The side stool or footstool is Brazilian walnut (Imbuia) solids with an oak secondary upholstery frame.

The historic tapestry is a Jacobean silk and woolen petitpoint circa 17th century as well, with pineapple and floral motifs. Seldom does one come across a textile from this period which has been in use for four centuries without major condition issues. That said, it does have condition issues in yarn losses around the vertical apron structures, and should have structural repairs and selective yarn infills in order to mitigate future losses.

On-site inspection revealed the textile was removed from the frame during the second half of the twentieth century. The horsehair pod which forms the upholstery foundation is in need of traditional reparation by a skilled upholstery conservator.

The walnut frame displays many long-extinct beetle exit holes. At the leg-to-frame joins MPFC found a loss of substrate which needs to be addressed.

The finish is original and has not been over-layered with modern products, displaying a beautiful patina.
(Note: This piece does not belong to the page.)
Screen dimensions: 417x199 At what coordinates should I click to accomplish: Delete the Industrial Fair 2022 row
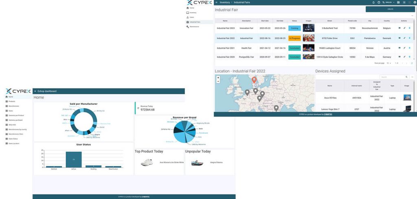(x=409, y=38)
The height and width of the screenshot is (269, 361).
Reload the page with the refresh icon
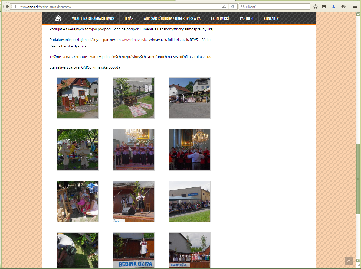[233, 7]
Three fauteuil with their seats and inside backs, above;
below, the Doges Suite where they live.

Three Gilded French Louis XV Fauteuil circa 1720-1730

The three gilded fauteuils live in the Doges Suite, shown above.
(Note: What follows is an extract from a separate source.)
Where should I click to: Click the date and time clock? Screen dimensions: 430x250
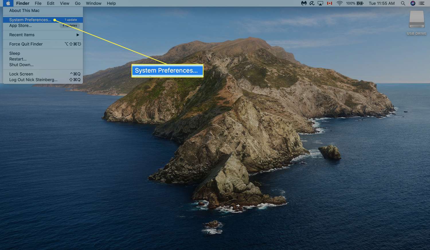382,3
The European beech frames are damaged: cracks and chips can be seen in the seats and legs, shown below. The structural elements and joinery show condition issues.

Left and above left, good details of the decorative nails and trim.
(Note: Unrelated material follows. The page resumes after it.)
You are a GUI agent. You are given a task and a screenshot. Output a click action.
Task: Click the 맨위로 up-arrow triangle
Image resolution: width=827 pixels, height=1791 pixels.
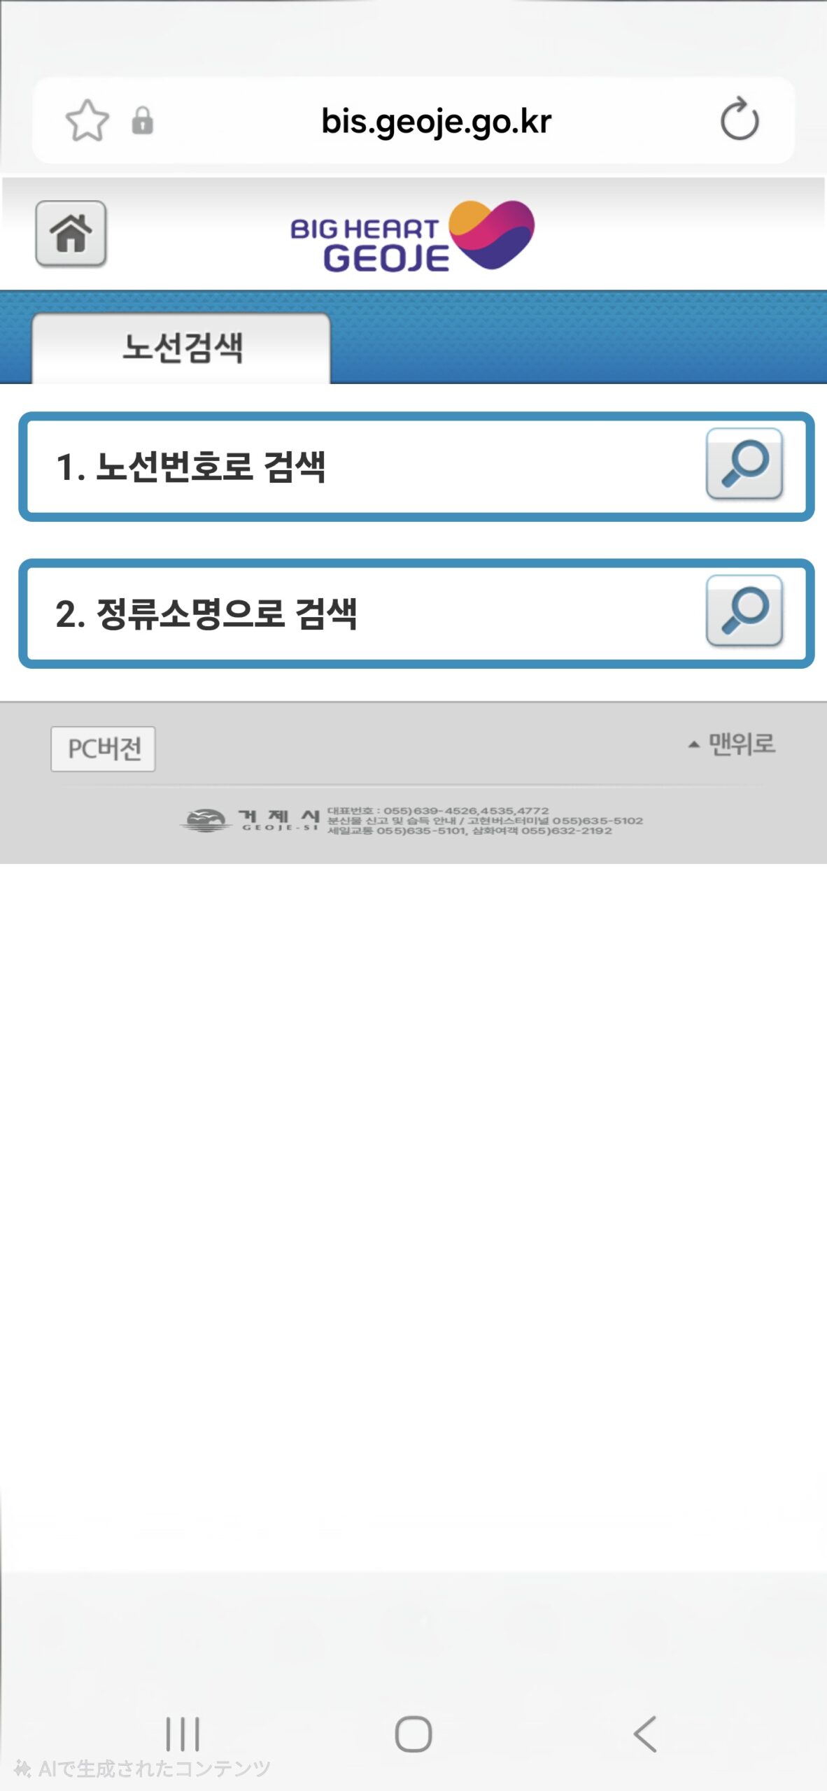click(694, 744)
The silk needlepoint or petitpoint are in poor condition. The showcovers appear to be a mix of both, and are hard to inspect through the maline; see note at the beginning of this page.

Each textile back and seat of each fauteuil are different designs, and it appears the inside backs are mythological scenes, while the seats are pastoral scenes. It was difficult to see the motifs clearly, partly due to fading and fiber loss, and also because they are under a layer of maline, shown left and in the two images below.

However, it was not the maline overlay which caused the bulk of the damage to the historical textiles, but rather an underlay of a very coarse needlepoint grid attached beneath the decorative textiles prior to their purchase by Hearst. MPFC assumes the grids were attached by the previous owner or auction house in an attempt to stabilize the historic tapestry which was likely showing condition issues at purchase. It is literally pulling the fibers from underneath, destroying the images through the sifting action of the grid beneath!

Below, note the thick bright beige grid, versus the darker grid
(easier to see above the white grid in the right image).

At some point the historic gilding was overcoated with a gold paint. The Castle staff has no record of this practice in their records, so it is likely it was completed prior to the State becoming the caretaker of the property. We can see a coat of a gold “paint” shown in many images below.

Note that when the fauteuils’ frames were overcoated, they did it with the trim intact, and a lot of paint got on the trim, shown right and on images above.

The historic gilding should look more like the image right, where you can see bole underneath the word burnished gold leaf and the ghosting of the square leaves. Compare that with the “paint” on the image above left, which is flat, opaque, and lifeless.

Above, showing side views and outside back; below, details of front carving, passementerie,
decorative nails, and close-ups of one of the backs which is in better condition.

Details of arm and leg frames, above, and below, arm top with needlepoint,
the underside of one chair, and the very worn arm.
On the arm you can see the bole and the layers of gilding and paint, below right.

The underside of the fauteuil revealed a great deal of information relative to original finish, paint ovecoating, repairs and previous upholstery efforts.

Additional research about the provenance of the needlepoint tapestries would be interesting. An acquisition label, bottom, reads “Brothers of –“, which is illegible. We’ve searched many times over the years with no luck on the rest! The label on the underside also indicates there were originally ten gilded fauteuils and a matching sofa in the Castle, though we only assessed the three in the Doges Suite.

Above, an example of a label from the underside of one of the chairs.
MPFC has to be able to decipher these labels!